Architecting Sidenotes

Livefyre recently released a new way of commenting and interacting with Content on your favorite websites: Sidenotes.

Sidenotes lets any user respond to specific sections of the Content, not just a reply to the whole thing. The added context allows Sidenotes to display the annotation right next to the annotated image or paragraph (like this one).

But how does it work? This is how we built it.

Dependencies

Livefyre StreamHub provided most of the infrastructure needed for the Sidenotes Application. We didn’t have to start from scratch. We leveraged Livefyre’s existing world-class services to manage

  • Content - Comments, Tweets, Facebook posts, Instagram photos, RSS items are all normalized and stored as Content in StreamHub.
  • Collections - Every conversation powered by Livefyre is made up of a Collection of Content. StreamHub APIs provide high-availability indexing into these Collections billions of times per month.
  • Spam Protection - Livefyre Engineering’s affectionately labeled “Ministry of Abuse and Classification” keeps out all the bad stuff.
  • Identity - Whether Livefyre.com profiles for Livefyre Community Comments, Livefyre Enterprise Profiles, or single sign on integrations with custom Identity Providers, StreamHub provides a link to any authentication system necessary.

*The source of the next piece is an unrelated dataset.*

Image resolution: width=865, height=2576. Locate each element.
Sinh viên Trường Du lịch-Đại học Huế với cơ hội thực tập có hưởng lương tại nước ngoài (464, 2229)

Finally, we leveraged a lot of reusable JavaScript modules in streamhub-sdk to communicate with these Services. Together, the StreamHub Platform made building Sidenotes an order of magnitude less challenging than building from scratch.

Challenge

While we had a great foundation in StreamHub, there were still some challenges to solve.

Most importantly, we had to provide a solution to the question: “How can Sidenotes anchor user-generated StreamHub Content to subsections of another piece of external content”?

To accomplish this, we’ve added the notion of a Block to Livefyre. Each new sidenote is anchored to a Block in the corresponding article. That block is frequently a paragraph of text, but it can also be an image, video, or any other HTML Element. When you use Sidenotes, you see a small icon next to each Block showing the number of sidenotes on that block, and clicking allows you to add a new one.

The resulting problem for Livefyre Engineering was to determine the best algorithm for provisioning Blocks and allocating new sidenotes into the right Block.

The simplest imaginable solution to this would involve storing the annotated text on each sidenote, and then to display each sidenote, search the article for that substring.

But we knew that in order to make the best product, we would need to do more than just finding an exact match. Content on the internet changes all the time, and as it should. Editors add or correct new information, fix typos, or A/B test different ways of presenting their Content.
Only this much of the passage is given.